Le procès des activistes ayant brandi une banderole portant l’inscription « Kill Erdogan with his own weapons! » lors d’une manifestation à Berne en 2017 (photo Keystone-ATS) s’est ouvert ce mardi devant la justice bernoise. Les journalistes chargés de couvrir l’audience ont été contraints par le tribunal de signer au préalable une « déclaration d’engagement » comprenant des multiples obligations sur la manière dont ils allaient rendre compte du procès.

Ils devaient ainsi s’engager à ne publier l’identité ni des personnes accusées, ni des témoins, ni des plaignants, et à ne faire état dans leurs comptes rendus d’aucune information sur l’âge, le sexe, l’activité professionnelle, la nationalité, la famille de ces mêmes personnes ni publier aucune indication quelconque qui permettrait de les identifier.

Par leur signature, les journalistes reconnaissaient en outre avoir pris connaissance des sanctions pénales qui pouvaient leur être infligées en cas de violation de ces engagements (article 292 du Code pénal, insoumission à une décision de l’autorité).

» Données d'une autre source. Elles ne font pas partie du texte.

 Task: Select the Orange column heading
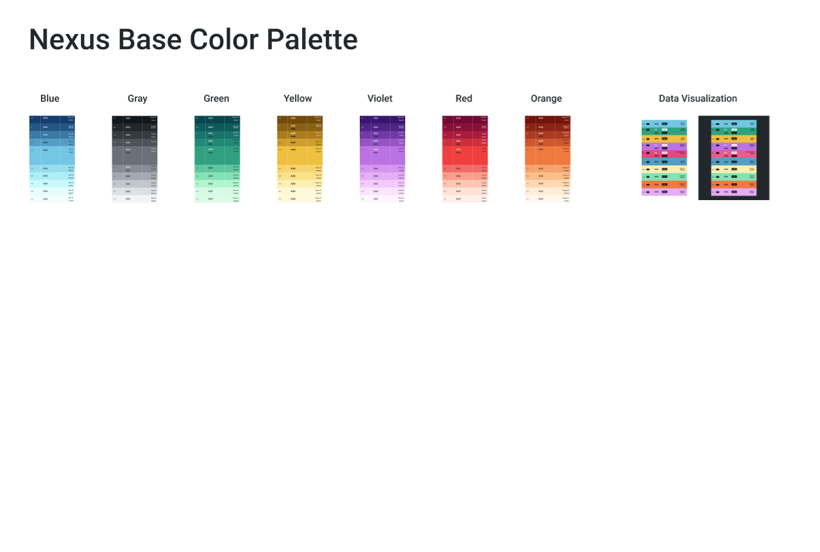pyautogui.click(x=546, y=99)
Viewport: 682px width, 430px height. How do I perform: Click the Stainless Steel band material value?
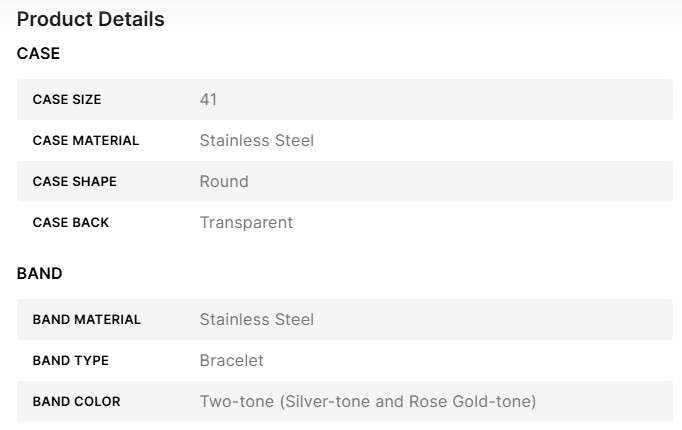point(257,320)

Le formulaire à signer n’indiquait toutefois aucune voie de recours possible pour contester juridiquement le bien-fondé d’une telle déclaration d’engagement.

La section suisse de Reporters sans frontières s’élève vigoureusement contre un procédé totalement inhabituel et contraire à la liberté de la presse comme à la nécessaire transparence de la justice dans une société démocratique.

« Il n’appartient pas à la justice de dicter la manière dont les médias doivent rendre compte d’un procès, relève Denis Masmejan, secrétaire général de RSF Suisse. Les journalistes sont déjà liés par leurs propres règles déontologiques et celles-ci protègent, de manière pleinement satisfaisante, le droit à l’anonymat de toute personne comparaissant en justice, sauf exceptions dûment définies. De la part d’un tribunal, imposer aux journalistes chargés de couvrir un procès l’obligation de signer un engagement préalable comprenant une liste d’interdictions aussi vastes qu’imprécises est inacceptable.»

Dans la matinée de mardi, le tribunal a laissé entendre qu’il pourrait assouplir ses exigences sur certains points. Il n’en demeure pas moins que le procédé, dans son principe même, constitue une atteinte lourde à la liberté d’informer. RSF Suisse invite les journalistes concernés et leurs rédactions à examiner tout moyen permettant de contester juridiquement la déclaration qui leur a été imposée.